## TASK REQUIREMENTS:
From the listing below, copy each line where "will" occurs.

## MATERIAL SHOWN:
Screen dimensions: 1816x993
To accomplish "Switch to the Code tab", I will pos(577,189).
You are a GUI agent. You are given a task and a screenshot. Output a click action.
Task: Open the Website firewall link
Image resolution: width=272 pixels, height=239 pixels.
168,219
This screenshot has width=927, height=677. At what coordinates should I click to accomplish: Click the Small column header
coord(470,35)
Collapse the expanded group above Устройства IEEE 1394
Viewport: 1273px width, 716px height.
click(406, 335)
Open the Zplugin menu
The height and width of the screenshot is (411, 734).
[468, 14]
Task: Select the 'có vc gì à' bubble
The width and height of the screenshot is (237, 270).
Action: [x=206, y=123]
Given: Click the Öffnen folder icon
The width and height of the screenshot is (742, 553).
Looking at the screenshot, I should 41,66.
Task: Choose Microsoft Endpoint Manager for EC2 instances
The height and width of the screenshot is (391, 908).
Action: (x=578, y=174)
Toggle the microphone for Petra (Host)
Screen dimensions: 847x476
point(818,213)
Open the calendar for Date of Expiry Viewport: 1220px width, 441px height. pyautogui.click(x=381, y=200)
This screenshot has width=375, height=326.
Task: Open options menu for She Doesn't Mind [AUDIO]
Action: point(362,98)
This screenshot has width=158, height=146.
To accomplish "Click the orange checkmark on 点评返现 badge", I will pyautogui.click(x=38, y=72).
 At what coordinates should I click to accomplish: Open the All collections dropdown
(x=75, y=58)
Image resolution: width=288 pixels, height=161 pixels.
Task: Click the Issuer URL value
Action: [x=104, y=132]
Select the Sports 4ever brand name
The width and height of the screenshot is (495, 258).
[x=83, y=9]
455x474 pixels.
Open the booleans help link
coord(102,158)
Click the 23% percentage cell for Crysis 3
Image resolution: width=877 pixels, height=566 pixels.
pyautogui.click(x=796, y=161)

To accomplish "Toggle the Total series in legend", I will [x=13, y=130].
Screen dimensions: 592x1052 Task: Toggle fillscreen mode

## TASK OUTPUT:
To accomplish "Switch to the Code tab", I will pos(577,189).
To accomplish "Click the orange checkmark on 点评返现 badge", I will pyautogui.click(x=38, y=72).
To accomplish "Toggle the Total series in legend", I will [x=13, y=130].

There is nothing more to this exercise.